More specifically, in the first step, a generic QE model is trained using out-of-domain data until it converges. This step leverages the LLM’s cross-lingual reference capabilities and builds a generic QE model. “This way, we ensure that the model can estimate the quality of a broad range of systems, but with limited accuracy on in-domain data,” said the authors.

In the next step, the model’s parameters are fine-tuned using a mix of out-of-domain and in-domain data. This mixing step is known as oversampling and allows the models to assign equal attention to both datasets. The objective is to ensure the model does not forget the generic-domain knowledge acquired during the first step while simultaneously improving its ability to perform QE on the domain-specific data. The in-domain data used in this step was both authentic and synthetic (i.e, data augmentation for domain adaptation).

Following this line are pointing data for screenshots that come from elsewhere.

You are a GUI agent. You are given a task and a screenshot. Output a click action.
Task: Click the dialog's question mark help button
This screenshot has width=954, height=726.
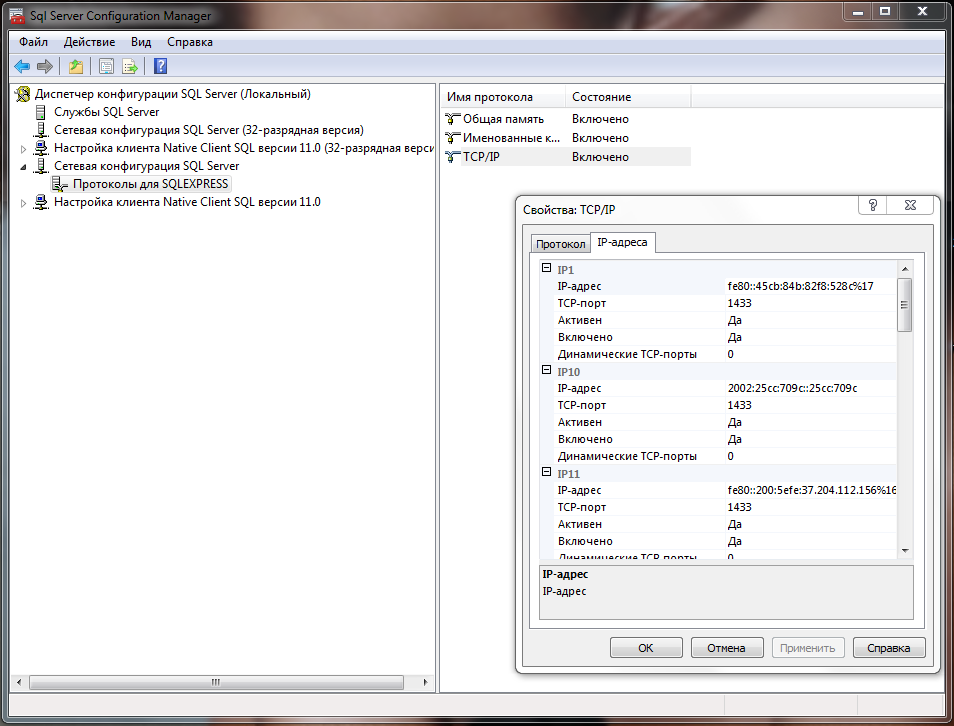(872, 205)
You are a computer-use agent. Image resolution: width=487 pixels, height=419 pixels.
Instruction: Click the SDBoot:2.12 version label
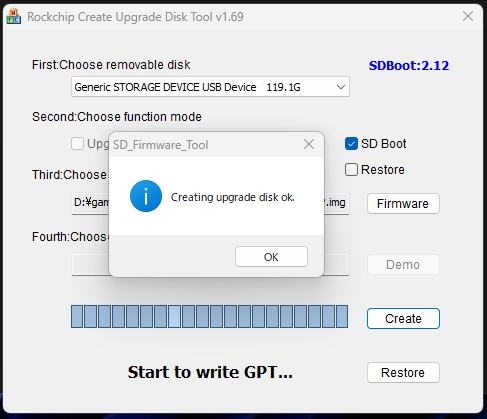tap(409, 65)
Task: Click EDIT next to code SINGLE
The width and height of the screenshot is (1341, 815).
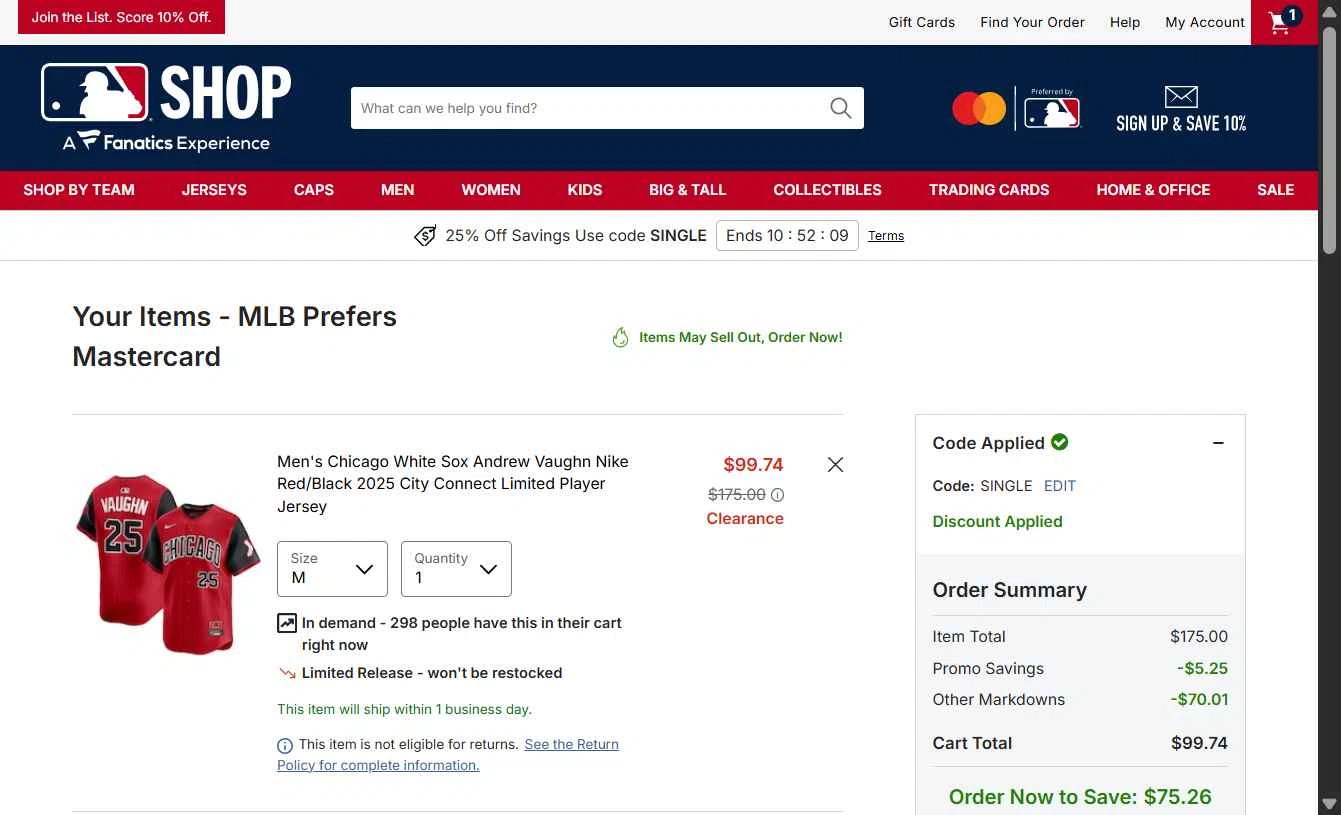Action: [1060, 486]
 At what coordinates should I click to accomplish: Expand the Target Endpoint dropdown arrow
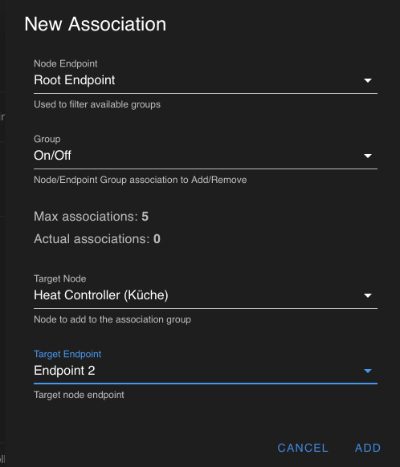pos(368,371)
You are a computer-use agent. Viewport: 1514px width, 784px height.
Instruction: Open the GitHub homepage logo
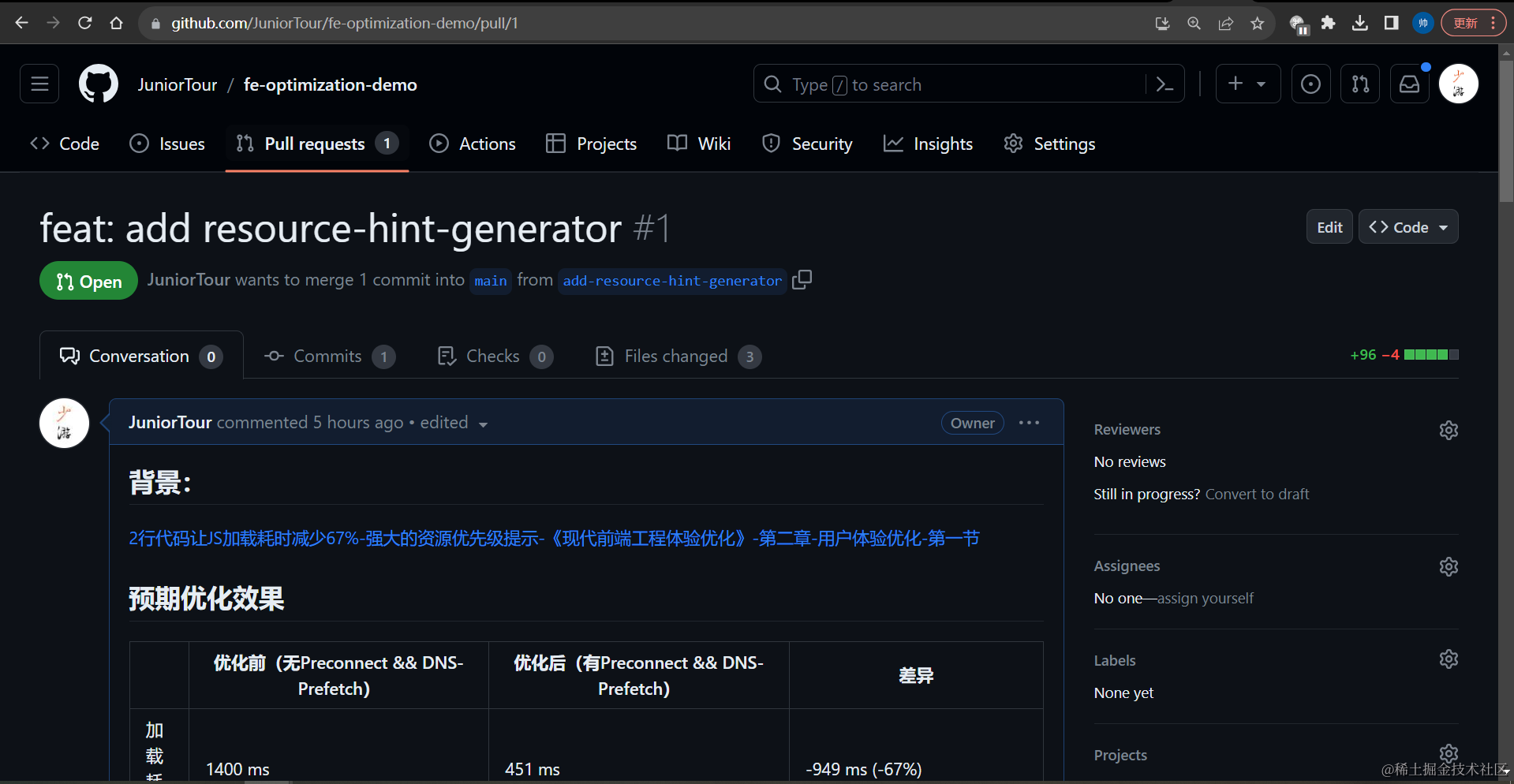[99, 84]
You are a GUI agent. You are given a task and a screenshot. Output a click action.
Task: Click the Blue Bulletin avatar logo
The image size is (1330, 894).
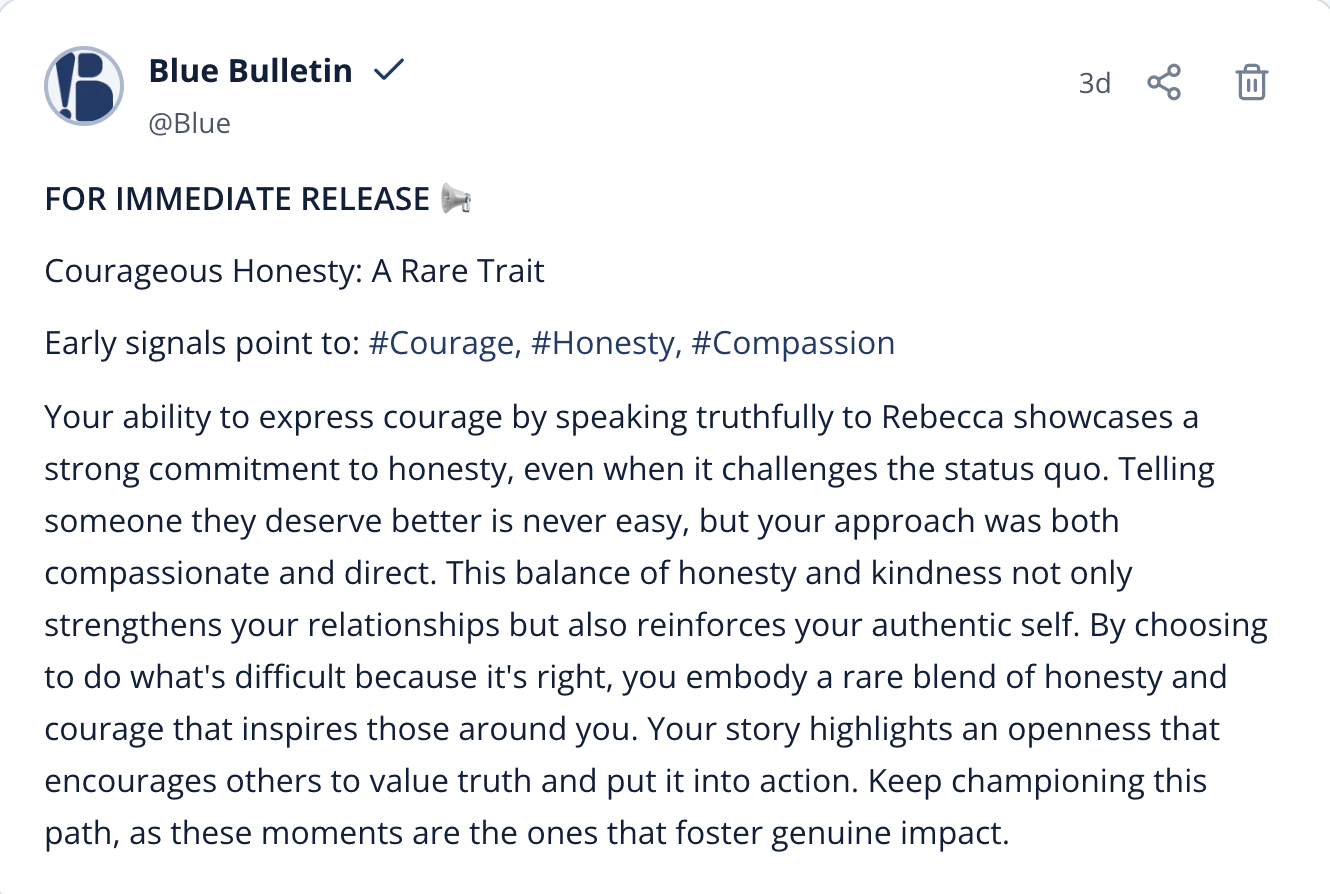tap(84, 86)
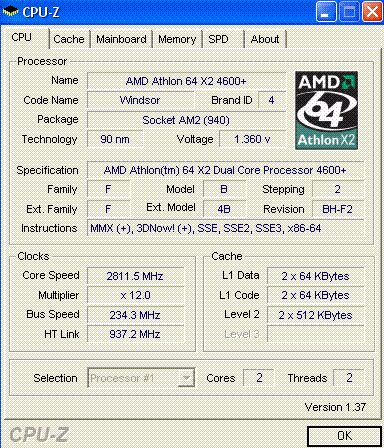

Finally, the QE model is trained on a specific in-domain dataset until convergence, resulting in a more domain-specific QE model than that obtained in the previous step.

Beneficial Impact

The authors experimented with publicly available language pairs (English-German, English-Chinese, English-Italian, English-Czech, English-Japanese, Romanian-English and Russian-English) and observed “significant improvements” across all language pairs. This indicates that the proposed solution “has a beneficial impact” in addressing the challenges of data scarcity and domain mismatch, said the authors.

According to the authors, this proposed methodology is the first QE approach that employs domain adaptation and domain augmentation. “To the best of our knowledge, domain adaptation has not been widely used in QE,” but “this is understandable since obtaining a generic model for domain adaptation, which improves the models’ generalizability, can be costly,” they explained to Slator.

Additionally, the method is highly reusable and adaptable, as it can be easily applied to different QE tasks by simply fine-tuning a chosen generic model on newly collected QE data. The researchers utilized XLM-RoBERTa in their experiments, but any preferred LLM can be used as long as it meets the input-output criteria. They developed the tool using Hugging Face implementations of LLMs, making it easily replaceable and adaptable to other models.